Aaliyah Nolan

Personal information
- Date of birth: 12 June 1997 (age 28)
- Place of birth: Bermuda
- Height: 1.57 m (5 ft 2 in)
- Position(s): Forward, midfielder

Team information
- Current team: Bradford City AFC Women
- Number: 48

College career
- Years: Team / Apps / (Gls)
- 2015–2016: Navarro Bulldogs / 28 / (31)
- 2017–2018: North Texas Mean Green / 42 / (17)

Senior career*
- Years: Team / Apps / (Gls)
- 2018–2020: PHC Zebras
- 2020–: Leeds United / 1+ / (0+)

International career^{‡}
- 2013: Bermuda U17 / 1+ / (2+)
- 2015: Bermuda U20 / 3+ / (6)
- 2013–: Bermuda / 6 / (3)

Medal record
Women's football
Representing Bermuda
Island Games
| Winner | 2013 Bermuda |  |

= Aaliyah Nolan =

Bermudian association football player

Aaliyah Nolan (born 12 June 1997) is a Bermudian footballer who plays as a forward and a midfielder for English FA Women's National League club Leeds United WFC and the Bermuda women's national team.

WHAT IS ASKED
A – From the player profile, output the passage starting with "- Position(s): Forward, midfielder" and going on through "Green / 42 / (17)", copied word for word.
B – Translate this sentence from the player profile into Spanish: "Aaliyah Nolan (born 12 June 1997) is a Bermudian footballer who plays as a forward and a midfielder for English FA Women's National League club Leeds United WFC and the Bermuda women's national team."

SUPPLIED INFORMATION
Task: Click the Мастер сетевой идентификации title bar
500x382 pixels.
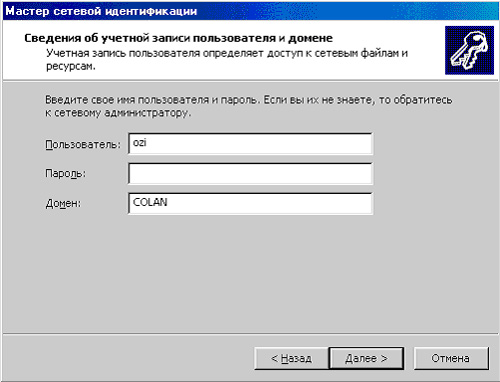Action: point(250,11)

REPLIES
A –
- Position(s): Forward, midfielder

Team information
- Current team: Bradford City AFC Women
- Number: 48

College career
- Years: Team / Apps / (Gls)
- 2015–2016: Navarro Bulldogs / 28 / (31)
- 2017–2018: North Texas Mean Green / 42 / (17)

B – Aaliyah Nolan (nacida el 12 de junio de 1997) es una futbolista bermudeña que juega como delantera y centrocampista en el Leeds United WFC, club inglés de la FA Women's National League, y en la selección femenina de Bermudas.